- **Description of the task**
Only the lines from the one containing "This screenshot has height=614, width=1110." through the end of the records should be retyped, exactly and including both ends; pictures stay out.

- **Entries shown**
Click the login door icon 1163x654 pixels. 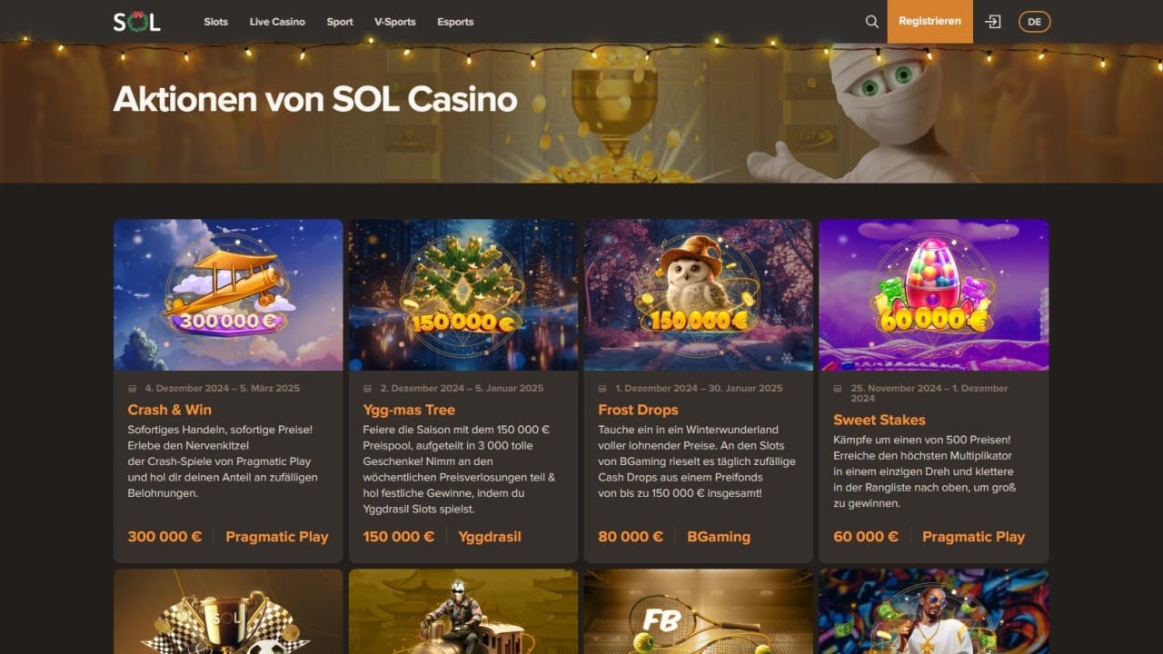[x=993, y=22]
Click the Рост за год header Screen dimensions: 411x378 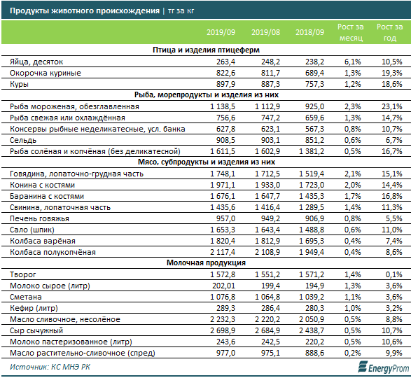[390, 32]
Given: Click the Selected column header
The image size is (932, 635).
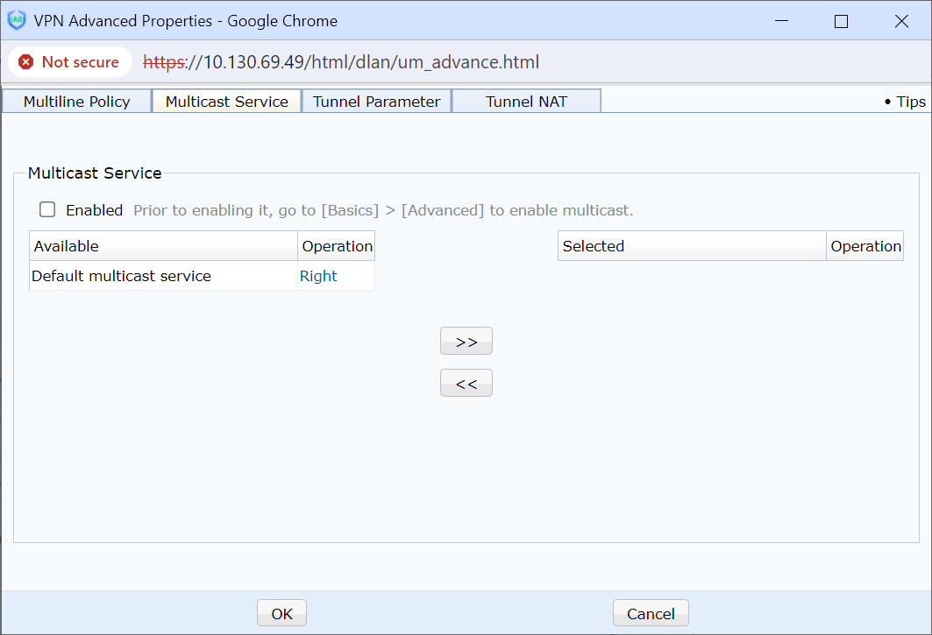Looking at the screenshot, I should click(x=691, y=246).
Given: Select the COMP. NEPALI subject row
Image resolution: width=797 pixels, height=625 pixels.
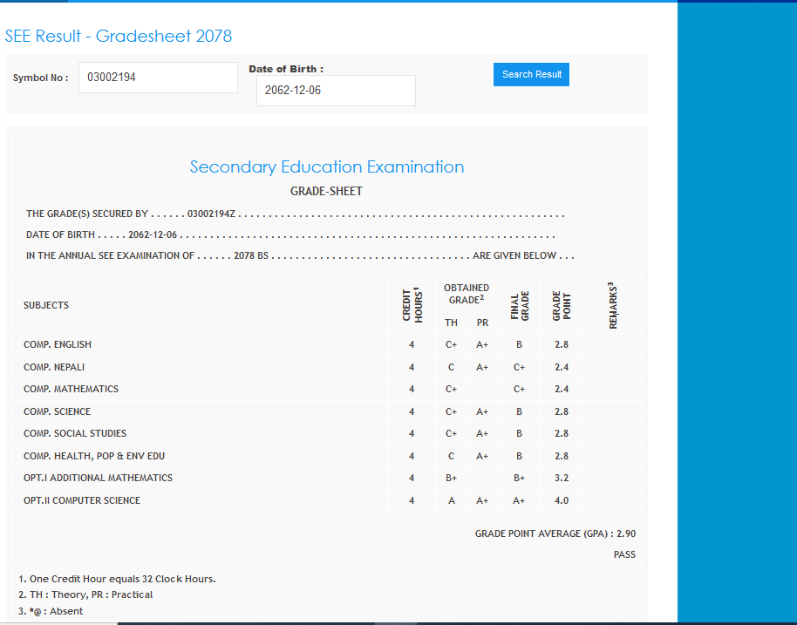Looking at the screenshot, I should (54, 367).
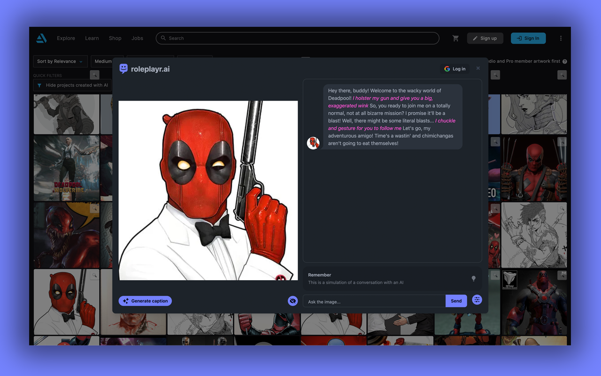The height and width of the screenshot is (376, 601).
Task: Open the Explore menu
Action: pos(66,38)
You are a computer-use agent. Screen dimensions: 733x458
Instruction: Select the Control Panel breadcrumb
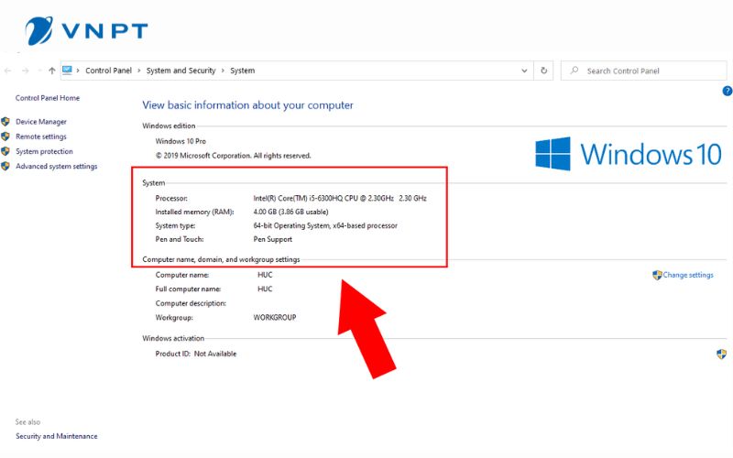click(x=108, y=71)
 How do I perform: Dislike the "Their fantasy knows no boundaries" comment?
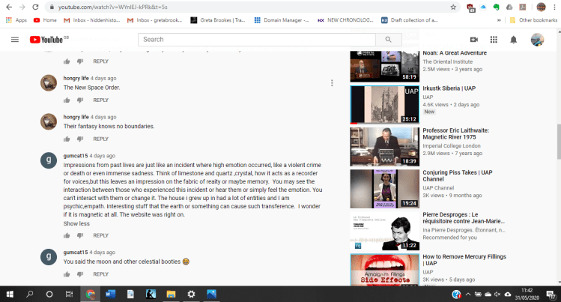tap(80, 139)
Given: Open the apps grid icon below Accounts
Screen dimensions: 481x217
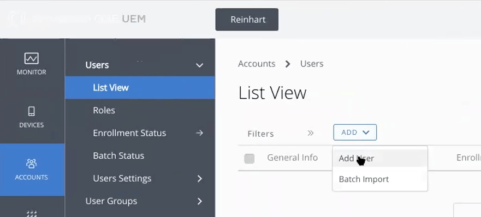Looking at the screenshot, I should 31,213.
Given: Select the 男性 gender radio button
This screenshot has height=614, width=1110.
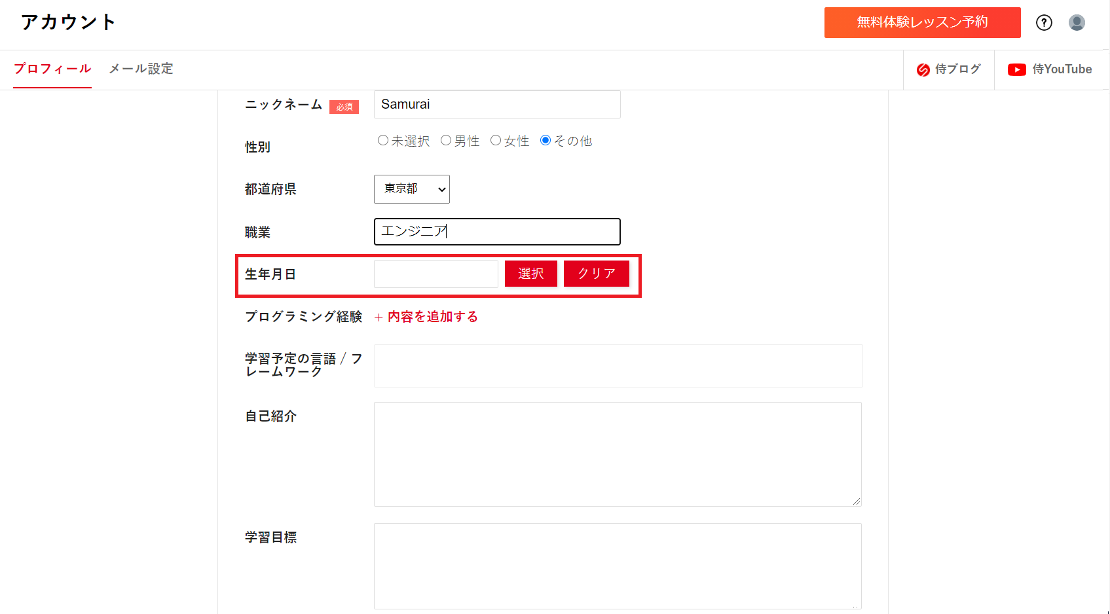Looking at the screenshot, I should pos(446,140).
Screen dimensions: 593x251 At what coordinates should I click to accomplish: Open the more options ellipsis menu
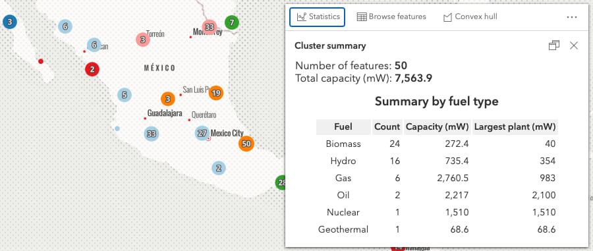(572, 17)
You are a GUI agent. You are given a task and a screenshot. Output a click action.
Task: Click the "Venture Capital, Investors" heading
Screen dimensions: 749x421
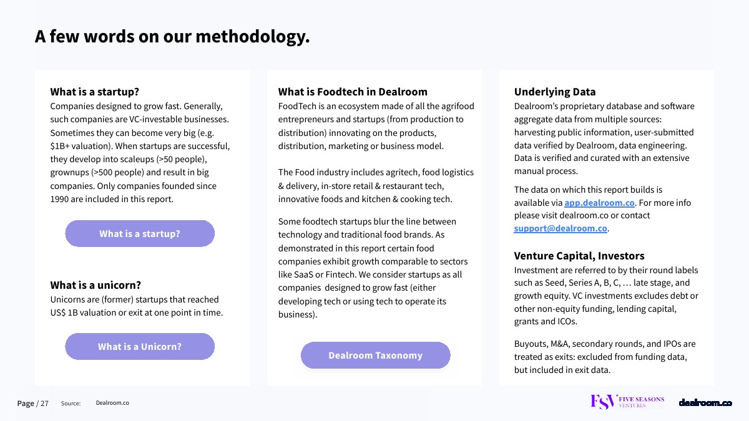(x=579, y=256)
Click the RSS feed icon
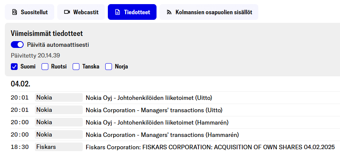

- **Exercise result**
This screenshot has height=614, width=1110.
Looking at the screenshot, I should pos(446,140).
Screen dimensions: 593x251 At what coordinates should I click to accomplish: Open the more options ellipsis menu
(572, 17)
You are a GUI agent. You are given a task and a screenshot. Output a click action.
Task: Click the "Venture Capital, Investors" heading
Screen dimensions: 749x421
(x=579, y=256)
Click the RSS feed icon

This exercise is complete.